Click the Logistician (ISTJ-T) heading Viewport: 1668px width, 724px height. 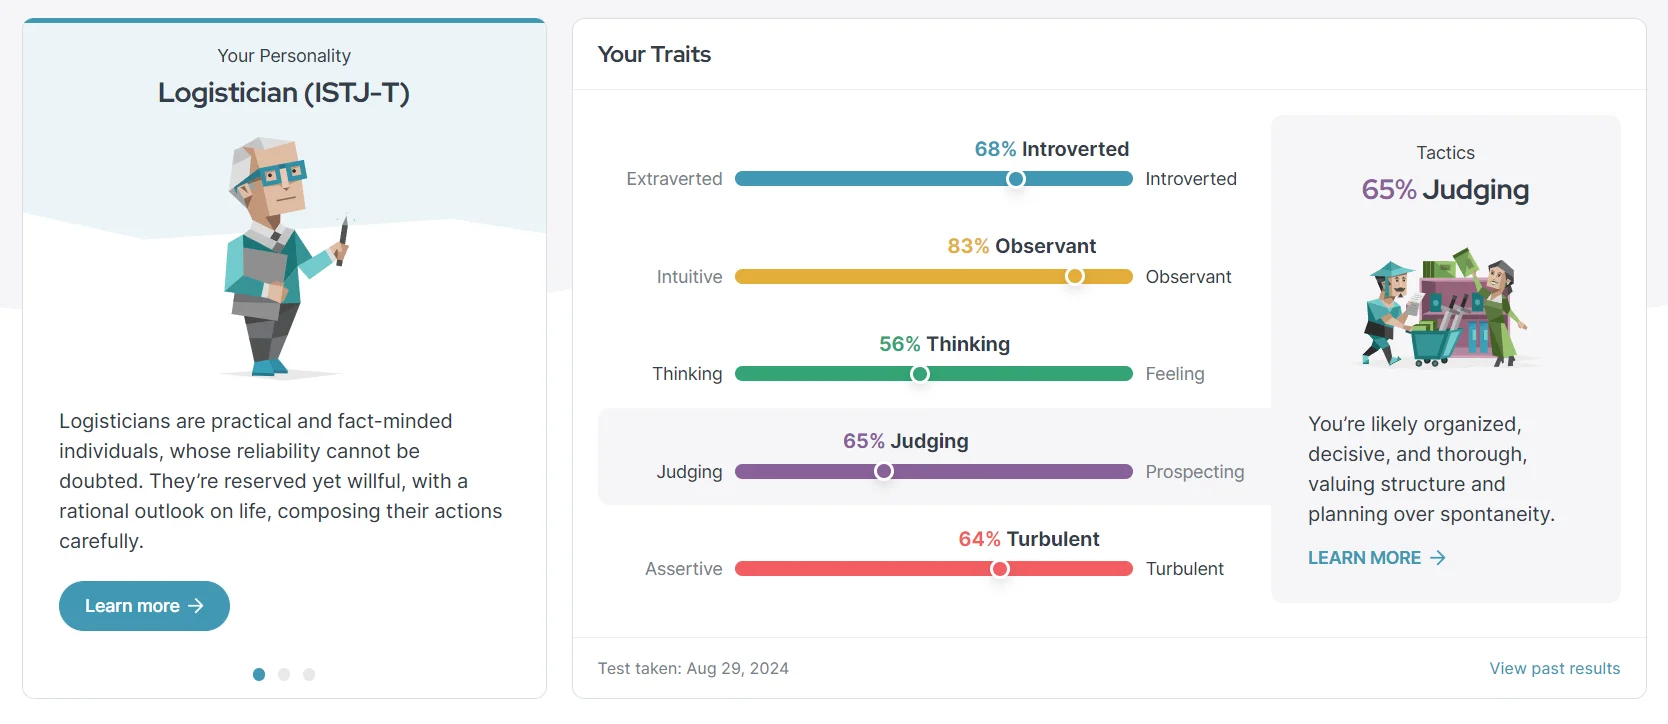click(284, 93)
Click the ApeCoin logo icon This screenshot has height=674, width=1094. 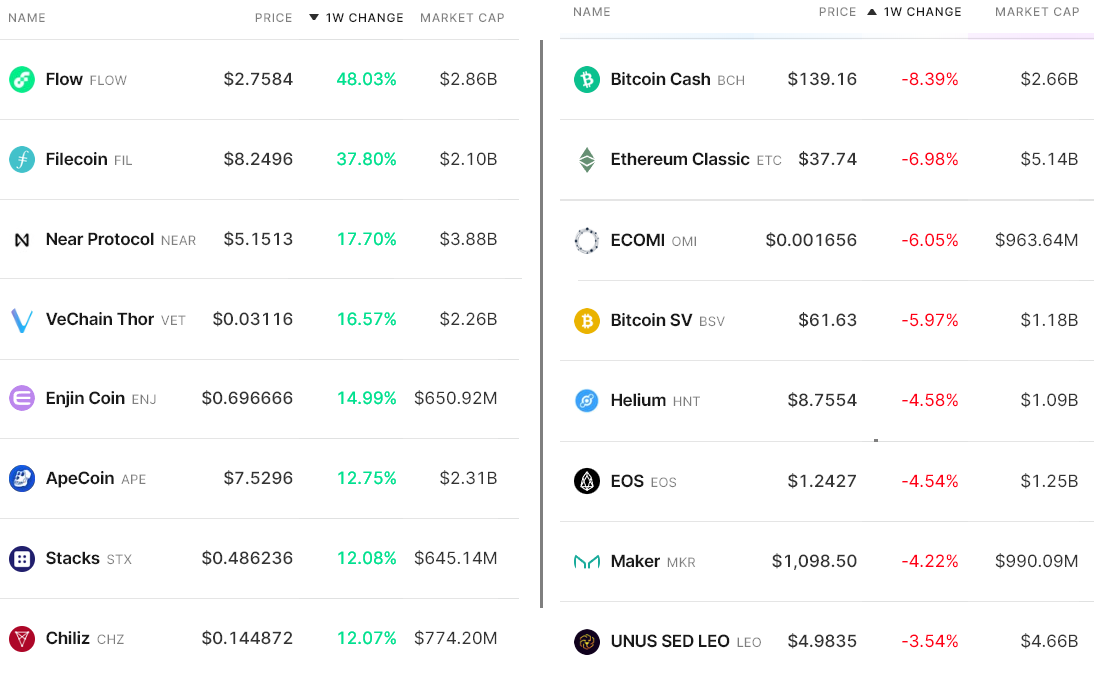tap(22, 479)
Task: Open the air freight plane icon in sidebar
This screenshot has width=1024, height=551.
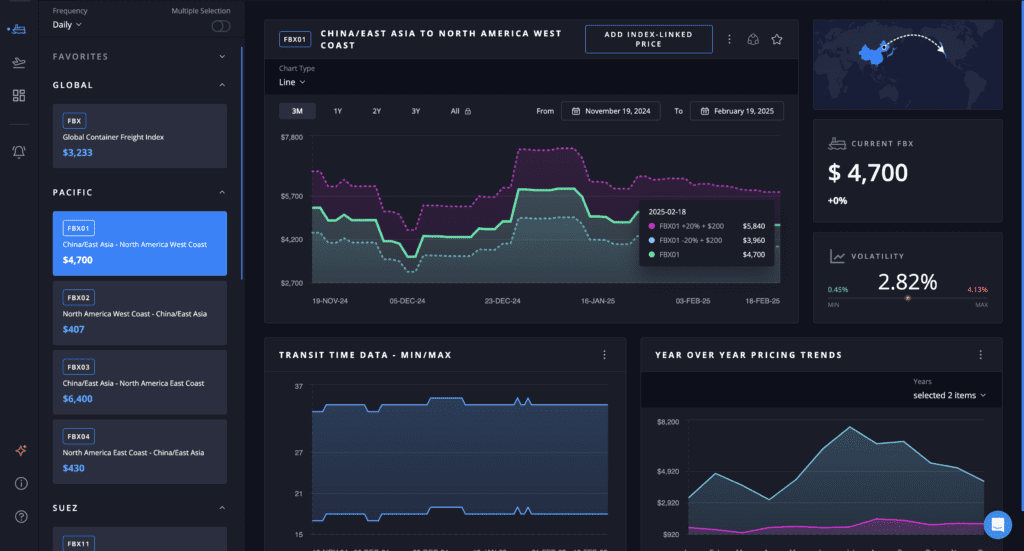Action: coord(18,62)
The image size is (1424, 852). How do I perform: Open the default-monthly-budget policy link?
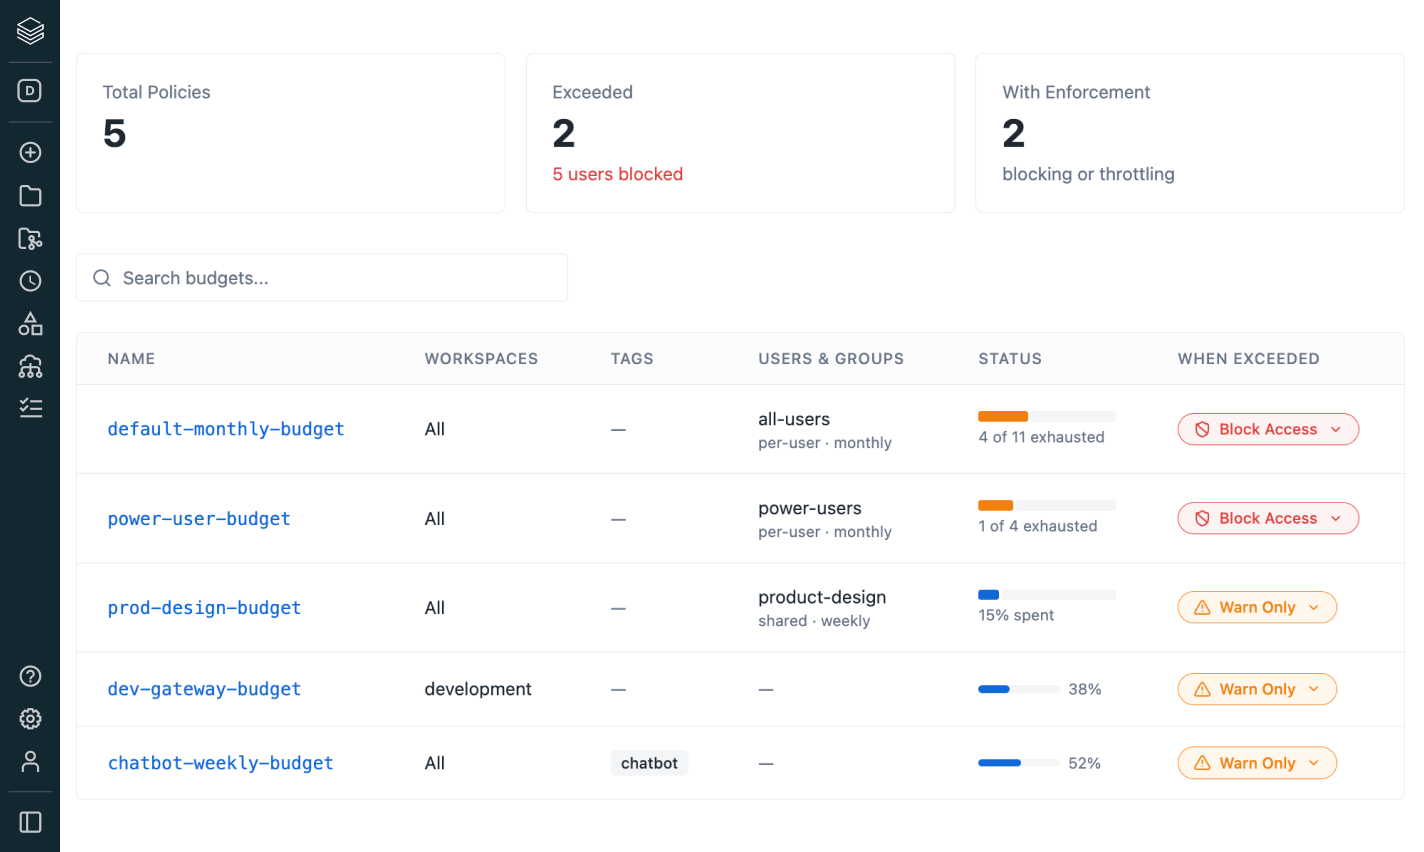[226, 429]
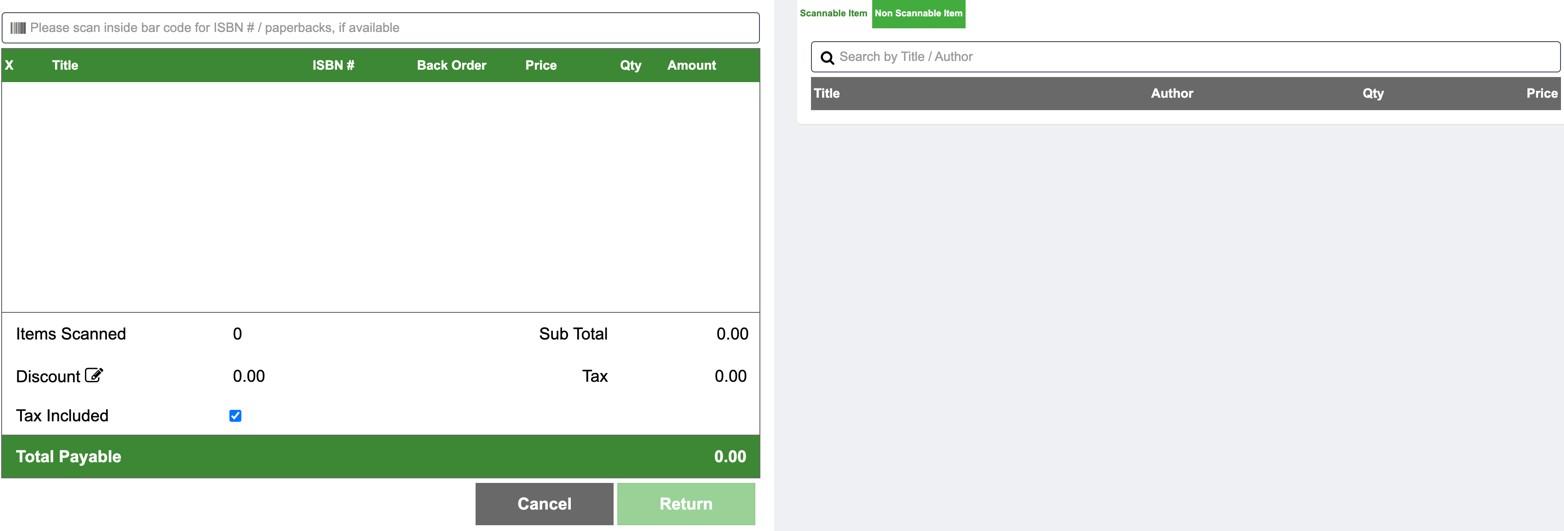Click the X column header
Image resolution: width=1564 pixels, height=531 pixels.
click(x=9, y=65)
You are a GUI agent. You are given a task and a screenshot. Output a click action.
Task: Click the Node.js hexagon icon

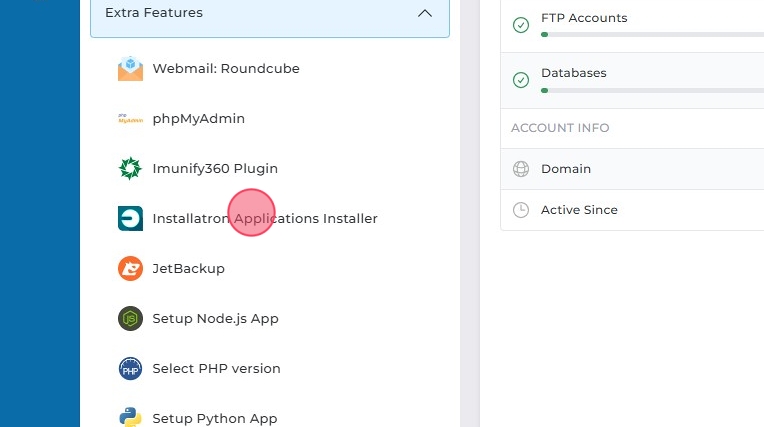(x=130, y=319)
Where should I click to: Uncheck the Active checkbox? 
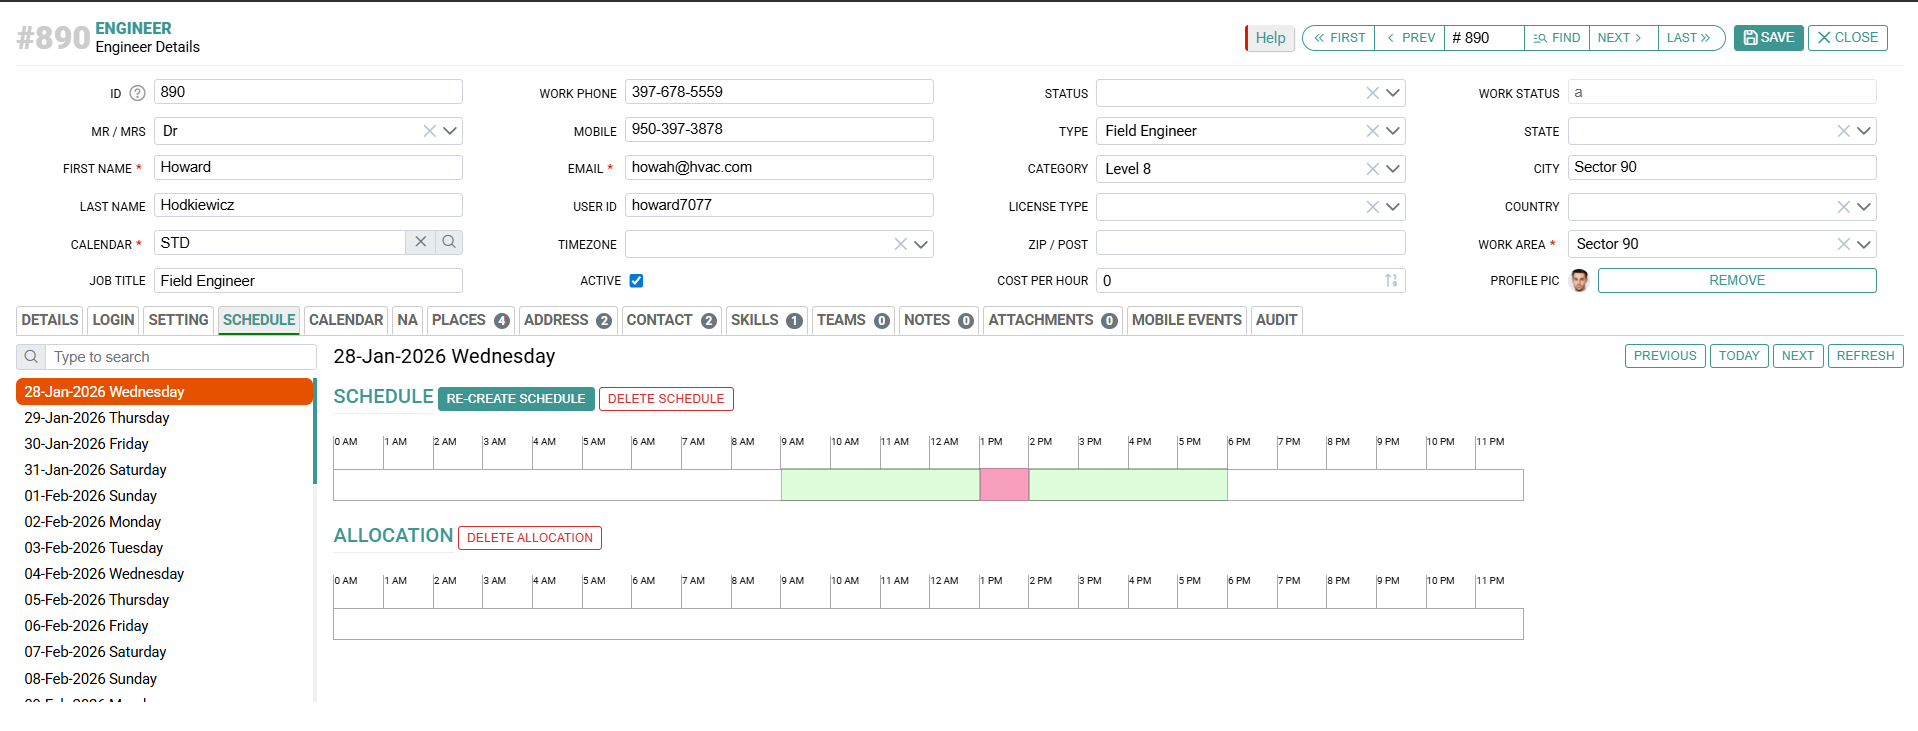pos(636,281)
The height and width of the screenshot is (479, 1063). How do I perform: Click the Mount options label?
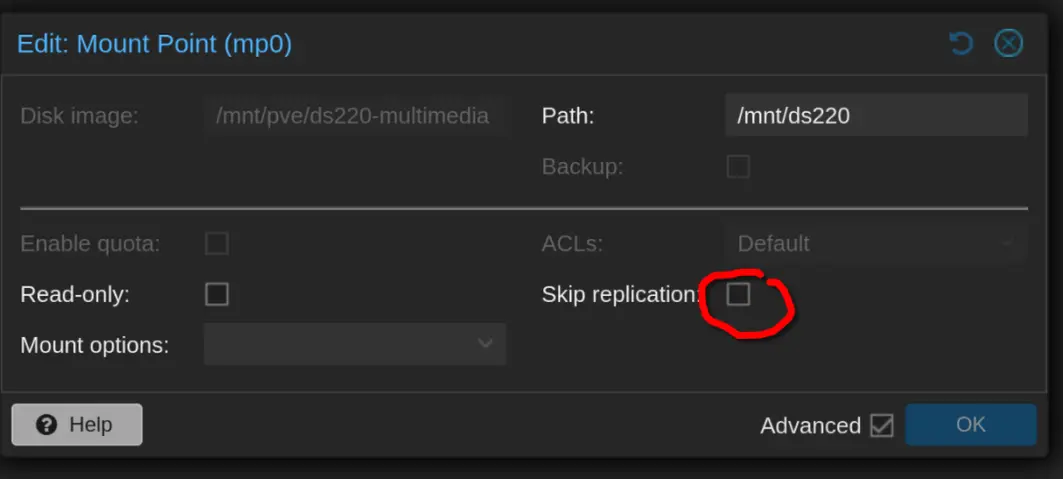coord(95,346)
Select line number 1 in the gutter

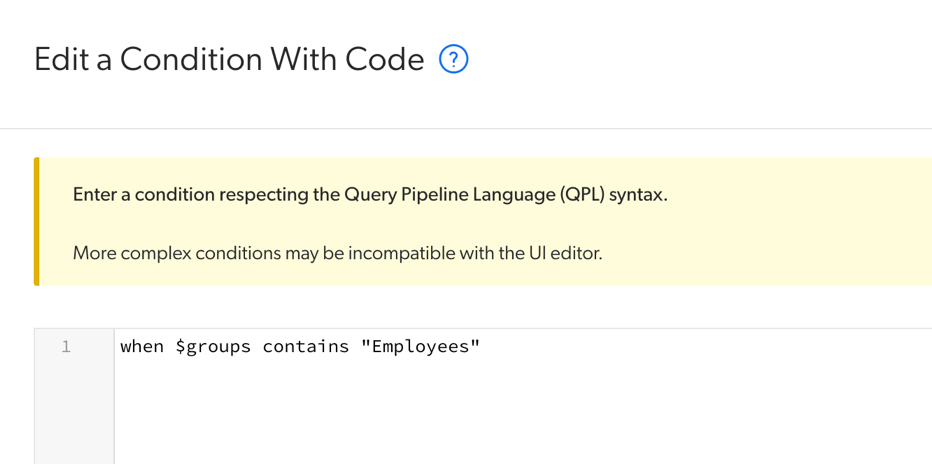click(x=66, y=347)
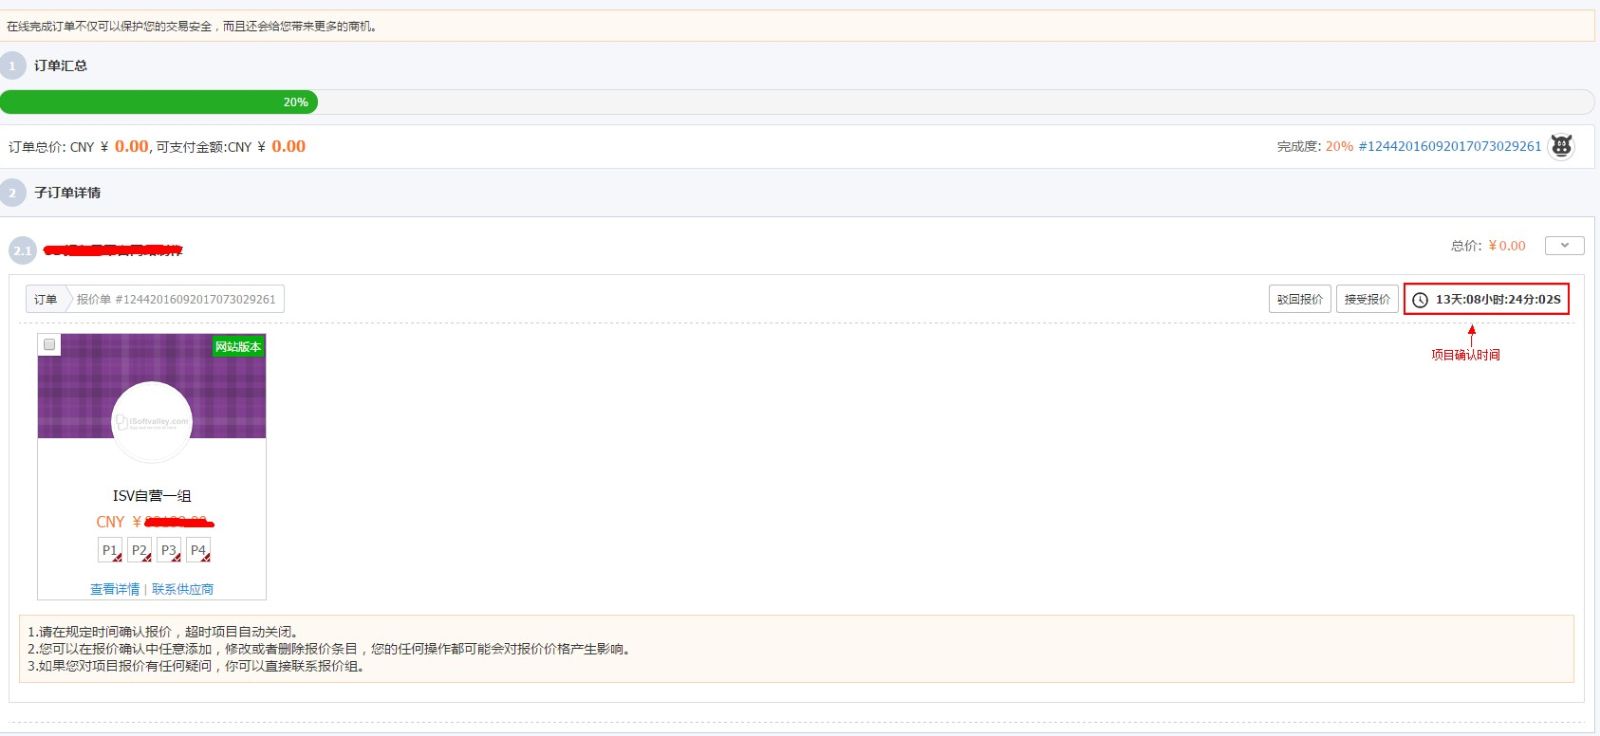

########################################

• **What is being asked**
Please copy exactly the lines from the one containing "This screenshot has width=1024, height=551." through the end of the records above, leaving out every picture.

• **Answer below**
This screenshot has width=1024, height=551.
Action: coord(18,62)
The image size is (1424, 852). How do I perform: Open the default-monthly-budget policy link?
[226, 429]
Click the X column header
Image resolution: width=1564 pixels, height=531 pixels.
click(x=9, y=65)
You are a GUI agent. You are given a task and a screenshot. Output a click action.
Task: Click the Node.js hexagon icon

(x=130, y=319)
Where should I click to: Uncheck the Active checkbox? 
pos(636,281)
The height and width of the screenshot is (479, 1063). How do I perform: Click the Mount options label?
coord(95,346)
Select line number 1 in the gutter

click(x=66, y=347)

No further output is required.